Un frisson mortel : l’obsession des puits de la mort en Inde

Les puits de la mort captivent des foules en Inde, entre adrénaline et tragédies.
Un frisson mortel : l’obsession des puits de la mort en Inde

En Inde, les mystérieux "puits de la mort" attirent chaque soir des foules de passionnés. Dans ces arènes verticales, voitures et motos défient les lois de la gravité à toute allure, captivant un public avide de sensations fortes. Entre spectacles spectaculaires et accidents tragiques, ces cascades extrêmes suscitent autant le débat que l’admiration.

Ce texte s’inspire d’une retranscription du reportage ci-dessus. Cliquez sur la vidéo pour la visionner intégralement.


Dans ces arènes vertigineuses, la gravité semble oubliée. Des voitures lancées à pleine vitesse à 10 mètres du sol, leurs pilotes perchés sur la portière, plongent le public dans un mélange d'effroi et d'excitation. "C'est incroyable, je ne peux pas y croire !" s’exclame un spectateur, tandis qu’un autre avertit : "C'est dangereux, vraiment dangereux."

Pour les pilotes, le secret réside dans la vitesse qui les maintient collés à la paroi. A moto ou en voiture, ils enchaînent des figures spectaculaires, espérant départager l’adrénaline de la mortalité. Mustaqeem Khan, cascadeur aguerri, partage son expérience après 25 ans de pratiques : "Chaque soir, je m'entraîne, mais la peur est toujours là. Une petite erreur peut être fatale." Il prépare désormais les jeunes pilotes, leur enseignant l’art de la cascade. "On finit par ressentir le vertige là-haut. La peur peut nous faire chuter," ajoute-t-il avec une gravité palpable.

Un phénomène viral et dangereux

Malgré les dangers, cette pratique attire de plus en plus de jeunes à la recherche de reconnaissance. Les puits de la mort sont devenus un véritable phénomène viral, notamment grâce à la sortie d’un clip d'un rappeur indien l'été dernier, qui a surpassé les 260 millions de vues.

Faheem, un jeune cascadeur, raconte son parcours : "À 14 ans, je suis parti de mon village malgré les réticences de ma famille. Ils souhaitent que j’arrête, mais chaque fois que je monte sur ma moto, je me promets que ce sera ma dernière fois. Mais c'est sentir le vent et recevoir des billets du public qui me fait revenir.” Avec un salaire oscillant entre 5 et 20 euros par jour, il se produit chaque nuit dans des fêtes foraines, laissant les spectateurs hypnotisés par son audace.
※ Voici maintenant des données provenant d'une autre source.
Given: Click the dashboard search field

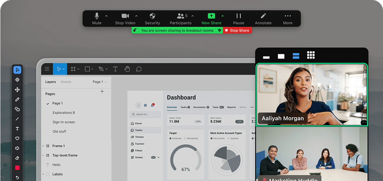Looking at the screenshot, I should tap(145, 114).
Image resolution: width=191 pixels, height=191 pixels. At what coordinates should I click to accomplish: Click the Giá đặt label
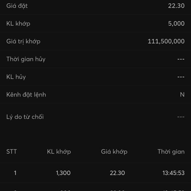click(17, 6)
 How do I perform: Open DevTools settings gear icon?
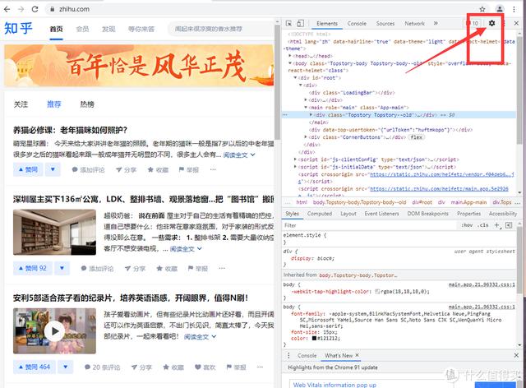coord(493,24)
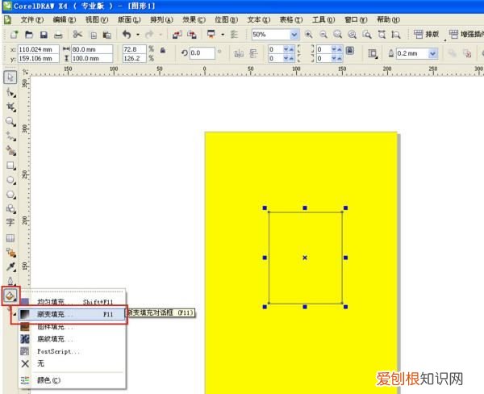Click the Undo arrow icon
This screenshot has height=394, width=484.
(127, 35)
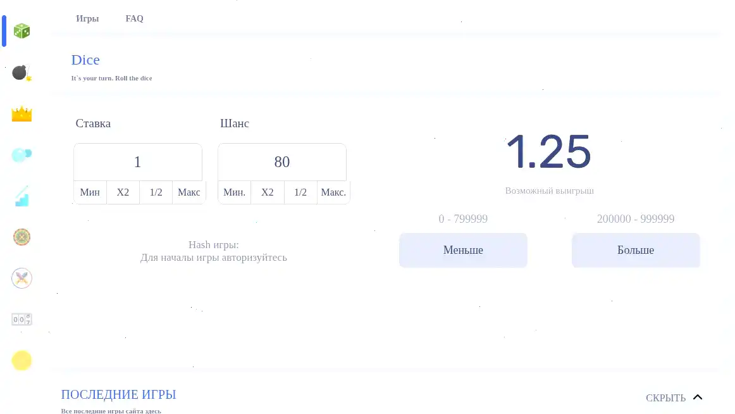Open the Roulette wheel game
The height and width of the screenshot is (414, 735).
click(x=22, y=237)
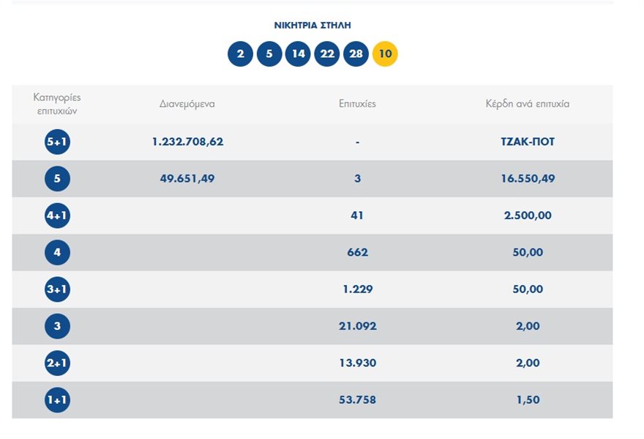Click winning number ball 2
The width and height of the screenshot is (644, 439).
240,54
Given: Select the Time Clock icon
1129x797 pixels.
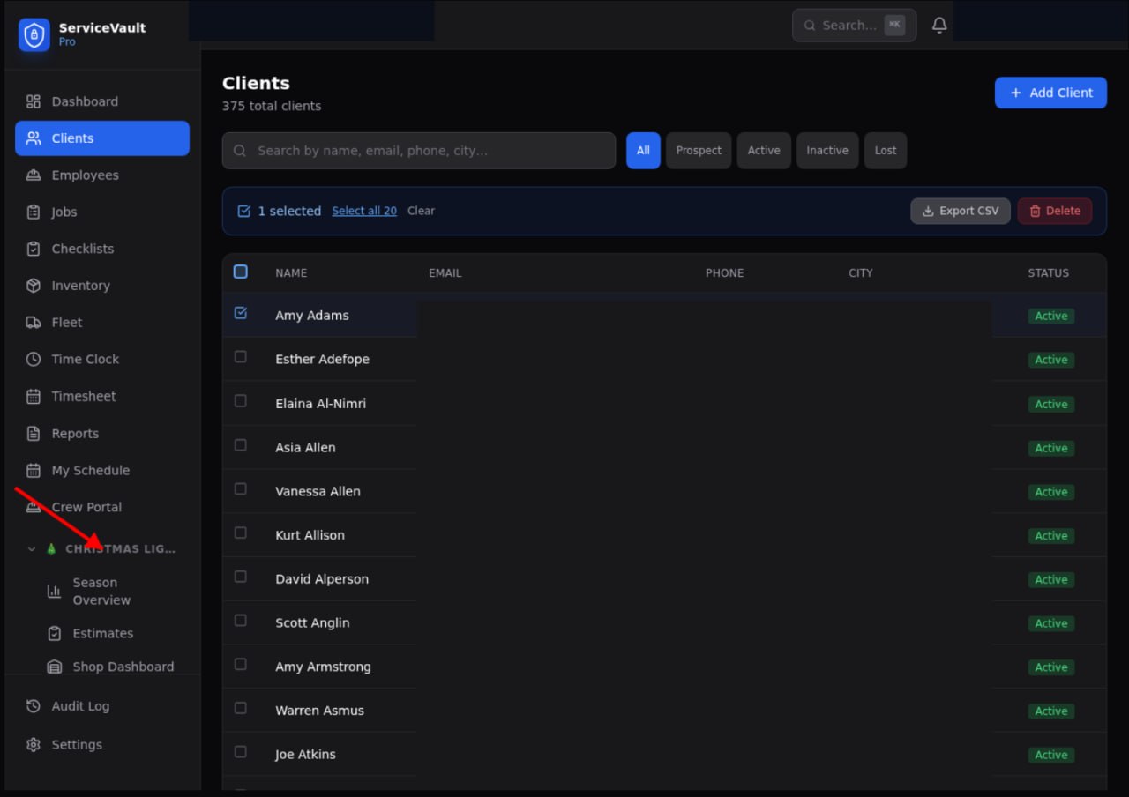Looking at the screenshot, I should coord(34,359).
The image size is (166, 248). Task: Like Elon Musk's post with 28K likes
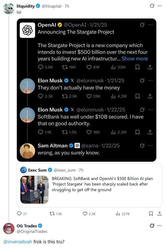[x=93, y=96]
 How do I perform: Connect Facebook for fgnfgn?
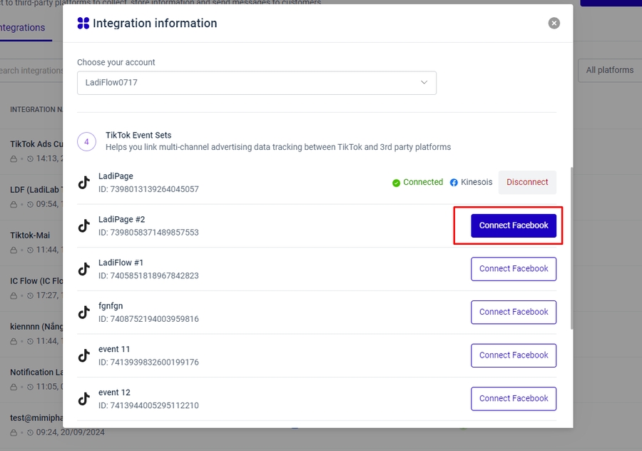click(x=514, y=312)
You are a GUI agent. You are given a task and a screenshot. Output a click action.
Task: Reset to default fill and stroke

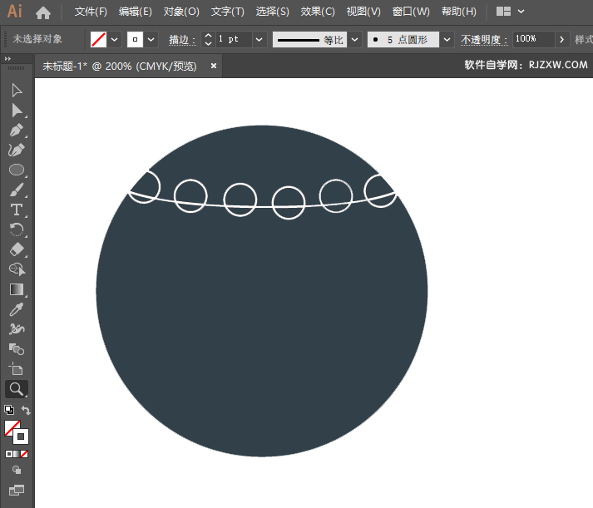click(8, 410)
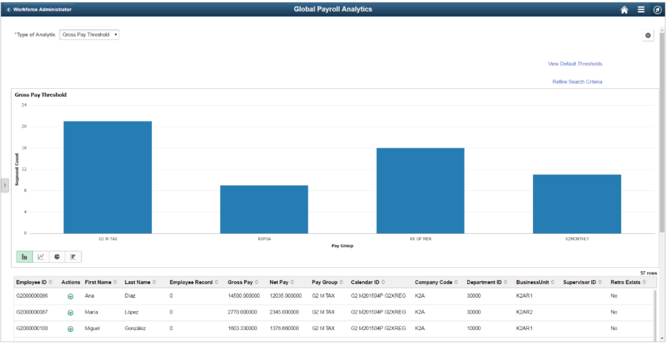This screenshot has width=668, height=347.
Task: Go to the Home icon
Action: point(624,9)
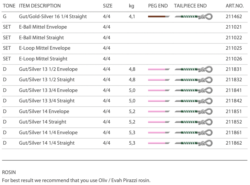Click the tailpiece loop icon for 211462
The width and height of the screenshot is (250, 185).
point(193,17)
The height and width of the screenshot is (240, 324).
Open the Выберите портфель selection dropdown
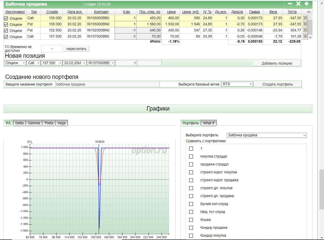tap(266, 135)
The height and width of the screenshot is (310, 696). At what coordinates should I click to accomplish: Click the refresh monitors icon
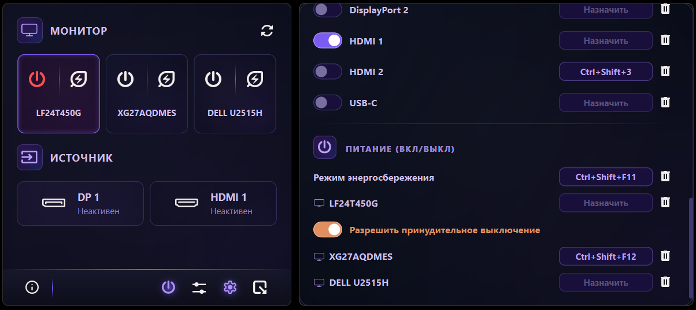pos(266,31)
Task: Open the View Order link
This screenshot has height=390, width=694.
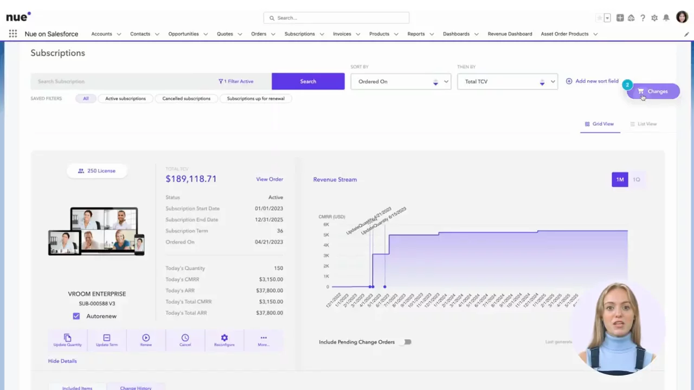Action: pyautogui.click(x=269, y=179)
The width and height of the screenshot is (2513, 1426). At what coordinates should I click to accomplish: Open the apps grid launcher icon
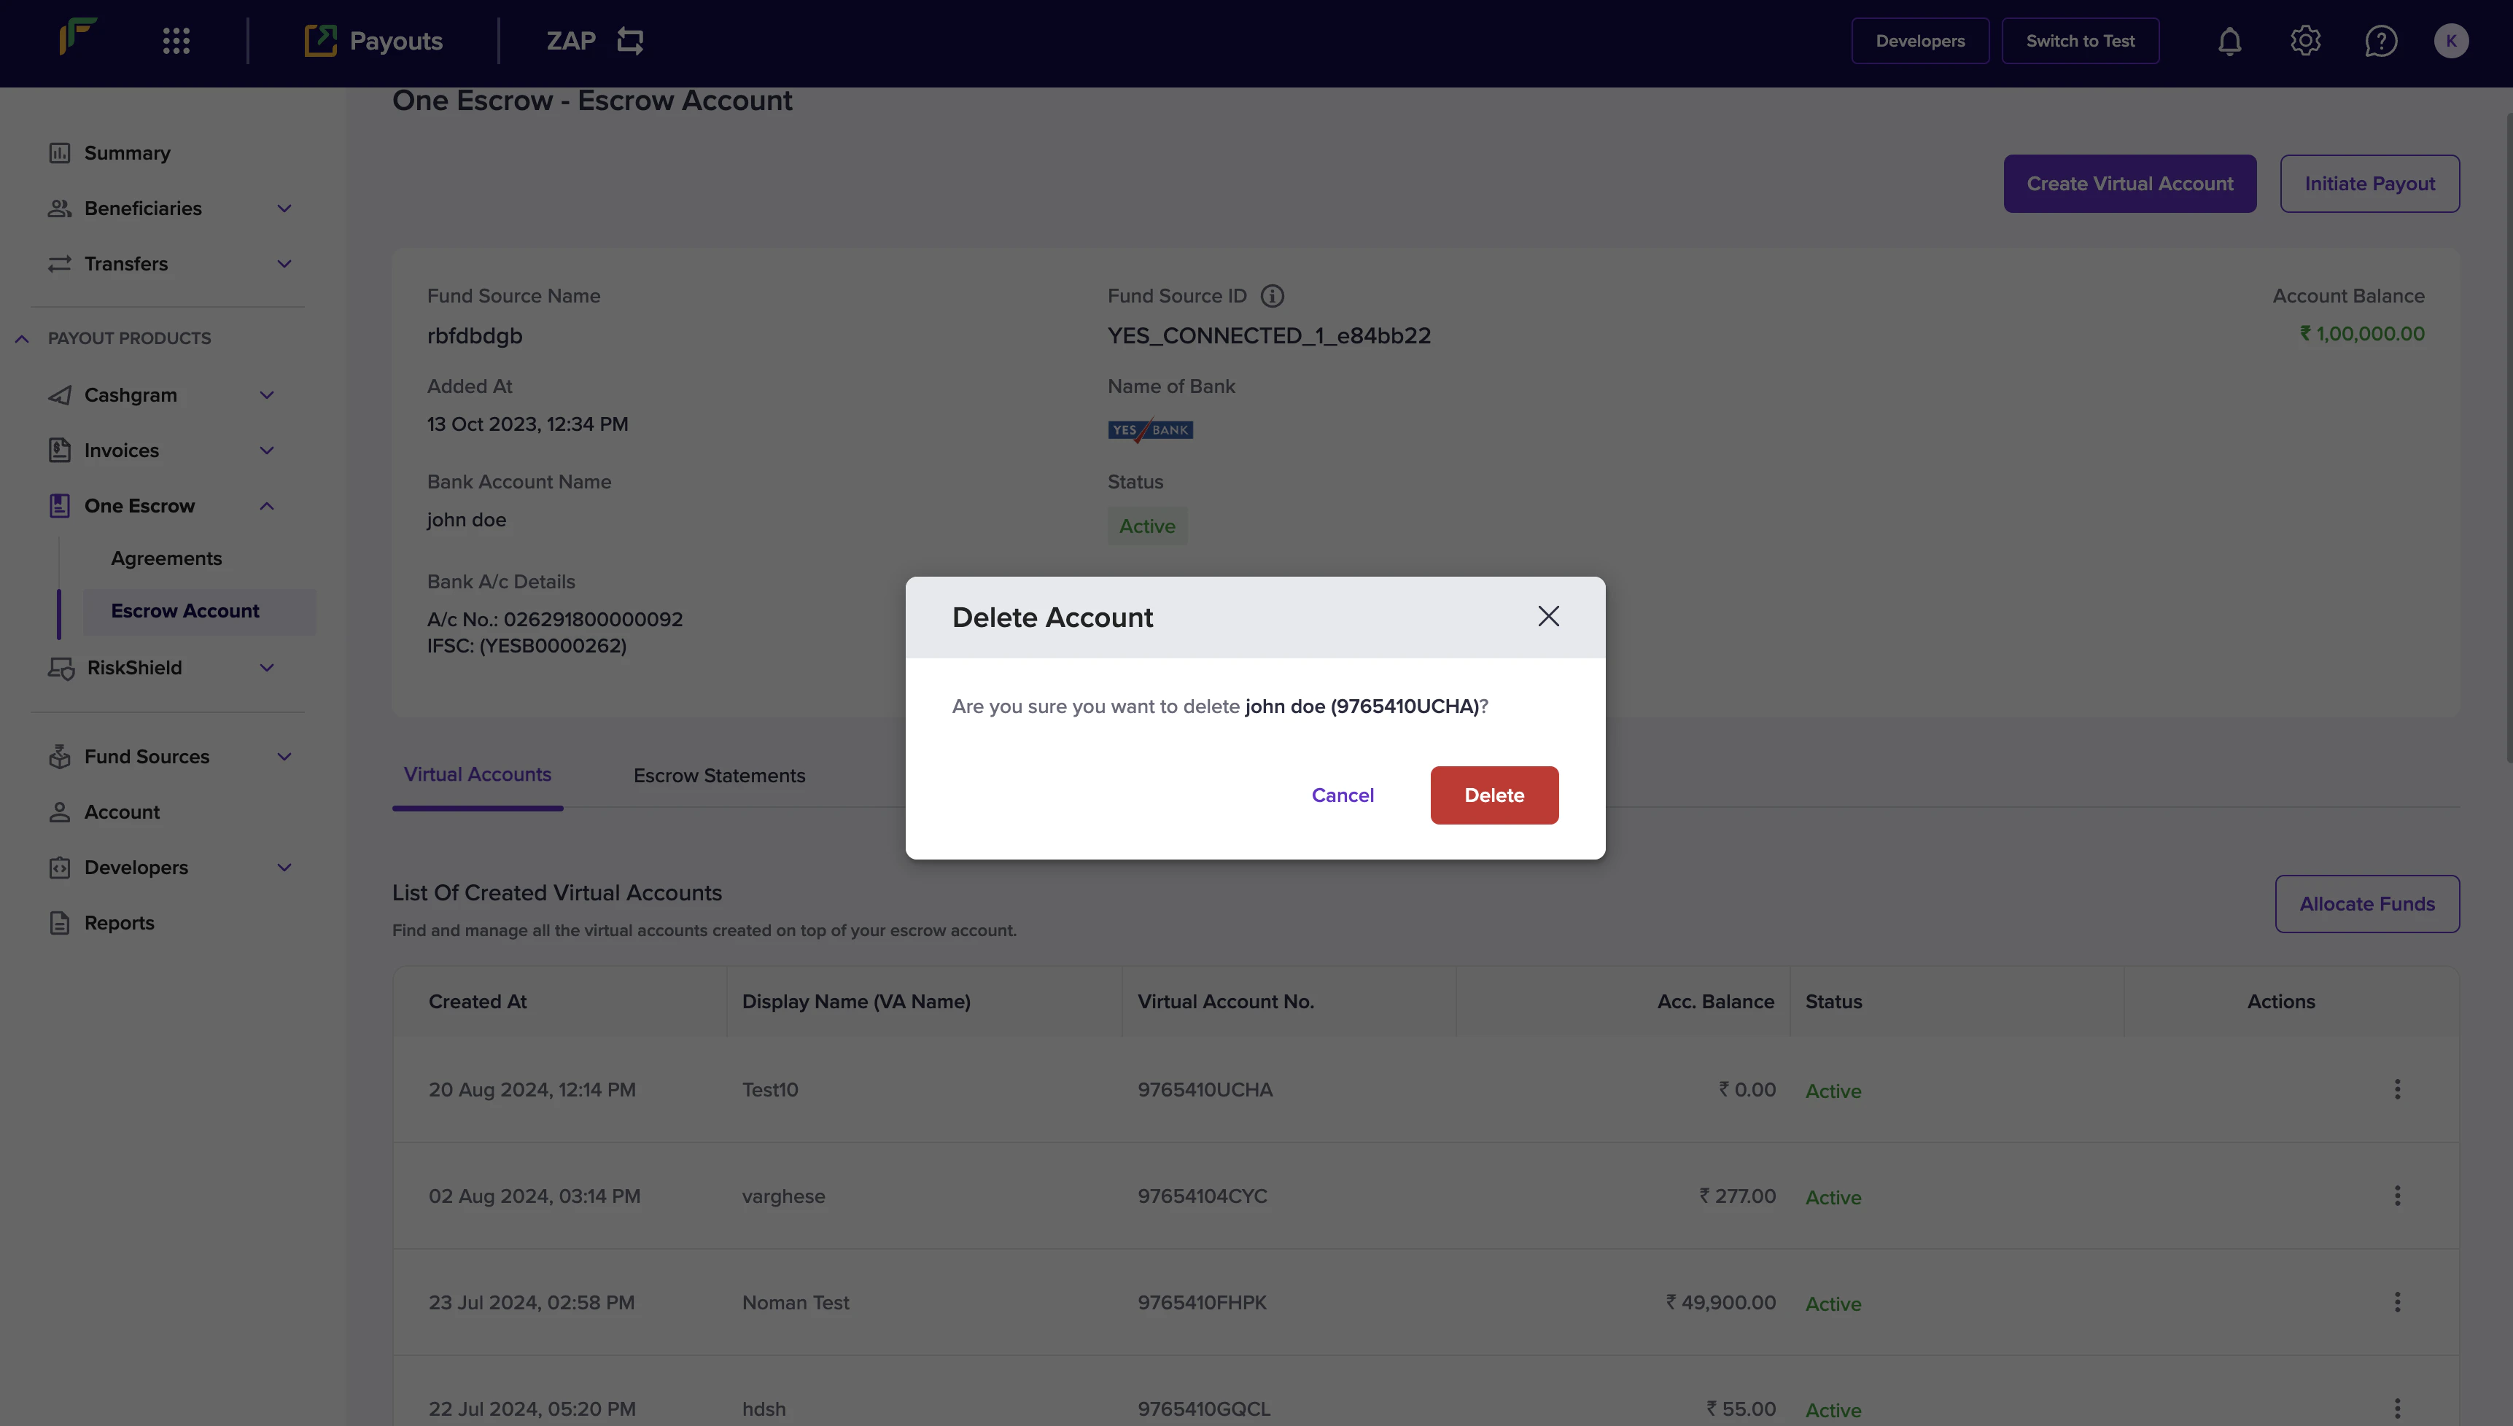point(176,41)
Malgré les récits d’accidents, comme celui d’un pilote chutant après une dérapage, la fascination des spectateurs ne faiblit pas. Une spectatrice témoigne : "Quand on voit une voiture tourner et le pilote faire face au vide, c’est tout simplement incroyable." Toutefois, chaque année, de nombreux cascadeurs subissent des blessures graves, un risque que beaucoup de ces jeunes acceptent de prendre, se lançant dans l’arène nuit après nuit, attirés par la promesse d’un frisson à couper le souffle.